_Soal latihan 1_: Sajikan baris-baris daftar sebagai urutan bernomor tanpa baris kosong, mulai dari baris yang memuat "Stop sharing the" hingga baris yang memuat "Screen dimensions: 851x361 [38, 30]", termasuk kedua baris itu.

_Teks sumber_:
· · · · ·

Samarinda (ANTARA Kaltim) -  Komunitas Gerakan Memungut Sehelai Sampah Sungai Karang Mumus (GMSS-SKM) Samarinda, Kalimantan Timur, mengembangkan pusat pembibitan spesies tanaman lokal guna mendukung restorasi sungai, sekaligus mengembalikan fauna yang dulu pernah ada.

"Pembibitan aneka jenis tanaman khas sungai ini kami lakukan di Muang, tepatnya di sebelah sekolah sungai," ujar Koordinator Umum GMSS-SKM Samarinda Yustinus Sapto Hardjanto di Samarinda, Sabtu.

Pembibitan dipusatkan di sebidang tanah pinjaman dari seorang warga setempat, sehingga komunitas peduli sungai ini sudah melakukan pembibitan secara vegetatif, generatif, dan mengambil bibit alam dari tumbuhan induk.

· · · · ·

_Data latihan_:
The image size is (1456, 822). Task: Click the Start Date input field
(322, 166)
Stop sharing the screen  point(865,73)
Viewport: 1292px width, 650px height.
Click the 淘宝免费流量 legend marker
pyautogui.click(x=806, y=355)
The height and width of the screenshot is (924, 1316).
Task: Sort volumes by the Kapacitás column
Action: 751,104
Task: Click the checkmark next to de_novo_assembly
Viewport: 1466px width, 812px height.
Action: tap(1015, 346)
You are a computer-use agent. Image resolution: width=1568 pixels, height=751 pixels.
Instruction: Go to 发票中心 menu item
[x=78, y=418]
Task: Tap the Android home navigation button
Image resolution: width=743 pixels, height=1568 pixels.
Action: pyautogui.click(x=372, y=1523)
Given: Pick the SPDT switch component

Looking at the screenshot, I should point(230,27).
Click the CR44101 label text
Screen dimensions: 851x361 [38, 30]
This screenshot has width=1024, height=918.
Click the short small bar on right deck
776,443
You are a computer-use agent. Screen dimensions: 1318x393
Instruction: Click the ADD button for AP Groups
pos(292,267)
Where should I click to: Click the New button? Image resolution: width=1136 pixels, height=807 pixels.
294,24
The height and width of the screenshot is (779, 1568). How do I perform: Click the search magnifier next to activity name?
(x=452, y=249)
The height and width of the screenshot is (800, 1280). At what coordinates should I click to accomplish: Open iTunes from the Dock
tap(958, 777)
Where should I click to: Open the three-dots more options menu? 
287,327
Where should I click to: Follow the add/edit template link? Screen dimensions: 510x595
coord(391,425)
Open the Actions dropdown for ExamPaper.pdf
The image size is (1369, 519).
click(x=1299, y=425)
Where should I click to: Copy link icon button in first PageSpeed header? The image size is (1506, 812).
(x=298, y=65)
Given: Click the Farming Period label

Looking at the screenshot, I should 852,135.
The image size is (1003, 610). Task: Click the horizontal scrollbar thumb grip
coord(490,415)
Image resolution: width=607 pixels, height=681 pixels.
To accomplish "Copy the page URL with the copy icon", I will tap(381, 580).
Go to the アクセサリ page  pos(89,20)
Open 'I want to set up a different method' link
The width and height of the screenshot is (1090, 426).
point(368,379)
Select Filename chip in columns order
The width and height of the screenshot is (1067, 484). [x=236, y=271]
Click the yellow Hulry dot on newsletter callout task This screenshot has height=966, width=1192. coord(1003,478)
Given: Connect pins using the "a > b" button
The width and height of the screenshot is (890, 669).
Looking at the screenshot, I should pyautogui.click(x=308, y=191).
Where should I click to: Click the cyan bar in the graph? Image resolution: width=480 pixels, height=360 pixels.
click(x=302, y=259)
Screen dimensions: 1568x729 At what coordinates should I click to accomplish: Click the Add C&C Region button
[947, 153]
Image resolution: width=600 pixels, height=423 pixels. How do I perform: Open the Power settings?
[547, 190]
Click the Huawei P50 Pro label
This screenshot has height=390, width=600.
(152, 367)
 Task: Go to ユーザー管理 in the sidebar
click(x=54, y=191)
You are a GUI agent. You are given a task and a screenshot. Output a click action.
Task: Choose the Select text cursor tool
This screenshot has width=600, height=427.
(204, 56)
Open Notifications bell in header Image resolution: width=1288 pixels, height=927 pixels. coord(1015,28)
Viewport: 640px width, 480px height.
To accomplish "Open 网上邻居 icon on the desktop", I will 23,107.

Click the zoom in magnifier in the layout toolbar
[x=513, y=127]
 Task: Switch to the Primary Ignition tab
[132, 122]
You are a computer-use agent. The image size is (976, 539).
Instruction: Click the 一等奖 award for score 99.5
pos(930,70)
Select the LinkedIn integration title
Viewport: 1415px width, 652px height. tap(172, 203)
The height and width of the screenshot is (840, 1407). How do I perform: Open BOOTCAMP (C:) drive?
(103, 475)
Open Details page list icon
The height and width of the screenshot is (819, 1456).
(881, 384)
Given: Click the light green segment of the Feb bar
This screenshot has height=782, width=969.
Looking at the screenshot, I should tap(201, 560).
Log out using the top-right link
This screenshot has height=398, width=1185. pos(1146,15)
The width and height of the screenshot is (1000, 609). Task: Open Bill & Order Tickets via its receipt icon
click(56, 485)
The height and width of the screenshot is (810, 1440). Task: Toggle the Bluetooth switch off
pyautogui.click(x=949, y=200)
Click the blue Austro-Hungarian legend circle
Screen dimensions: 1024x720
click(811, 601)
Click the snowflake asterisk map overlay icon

· · · · ·

_Soal latihan 2_: Menurut berita tentang GMSS-SKM, di mana pembibitan aneka jenis tanaman khas sungai dilakukan?

_Hasil akhir 1_:
1. Stop sharing the screen  point(865,73)
2. Viewport: 1292px width, 650px height.
3. Click the 淘宝免费流量 legend marker
4. pyautogui.click(x=806, y=355)
5. The height and width of the screenshot is (924, 1316).
6. Task: Sort volumes by the Kapacitás column
7. Action: 751,104
8. Task: Click the checkmark next to de_novo_assembly
9. Viewport: 1466px width, 812px height.
10. Action: tap(1015, 346)
11. You are a computer-use agent. Image resolution: width=1568 pixels, height=751 pixels.
12. Instruction: Go to 发票中心 menu item
13. [x=78, y=418]
14. Task: Tap the Android home navigation button
15. Image resolution: width=743 pixels, height=1568 pixels.
16. Action: pyautogui.click(x=372, y=1523)
17. Given: Pick the SPDT switch component
18. Looking at the screenshot, I should point(230,27).
19. Click the CR44101 label text
20. Screen dimensions: 851x361 [38, 30]

_Hasil akhir 2_: Di Muang, tepatnya di sebelah sekolah sungai.